Locate the line containing "Task: Click the View connection" in the material below; repeat it and every line after it, exactly as written.

+ + +

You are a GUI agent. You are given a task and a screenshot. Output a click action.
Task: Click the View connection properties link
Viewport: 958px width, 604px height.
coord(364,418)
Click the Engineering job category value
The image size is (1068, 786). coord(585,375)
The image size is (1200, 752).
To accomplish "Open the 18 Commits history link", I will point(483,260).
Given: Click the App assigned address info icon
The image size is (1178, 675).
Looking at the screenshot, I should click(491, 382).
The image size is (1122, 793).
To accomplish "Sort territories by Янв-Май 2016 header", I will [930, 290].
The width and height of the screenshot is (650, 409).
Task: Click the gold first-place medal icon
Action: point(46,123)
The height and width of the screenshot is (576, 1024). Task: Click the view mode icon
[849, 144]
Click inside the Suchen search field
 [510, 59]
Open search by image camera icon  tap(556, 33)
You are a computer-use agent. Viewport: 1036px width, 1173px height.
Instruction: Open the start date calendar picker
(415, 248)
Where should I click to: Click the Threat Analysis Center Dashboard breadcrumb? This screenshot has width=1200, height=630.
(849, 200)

+ + +

Answer space:
Task: Click the View connection properties link
Viewport: 958px width, 604px height.
coord(364,418)
Click the Engineering job category value
The image size is (1068, 786). coord(585,375)
The image size is (1200, 752).
To accomplish "Open the 18 Commits history link", I will point(483,260).
Given: Click the App assigned address info icon
The image size is (1178, 675).
Looking at the screenshot, I should click(491, 382).
The image size is (1122, 793).
To accomplish "Sort territories by Янв-Май 2016 header", I will [930, 290].
The width and height of the screenshot is (650, 409).
Task: Click the gold first-place medal icon
Action: point(46,123)
The height and width of the screenshot is (576, 1024). Task: Click the view mode icon
[849, 144]
Click inside the Suchen search field
 [510, 59]
Open search by image camera icon  tap(556, 33)
You are a computer-use agent. Viewport: 1036px width, 1173px height.
Instruction: Open the start date calendar picker
(415, 248)
Where should I click to: Click the Threat Analysis Center Dashboard breadcrumb? This screenshot has width=1200, height=630.
(849, 200)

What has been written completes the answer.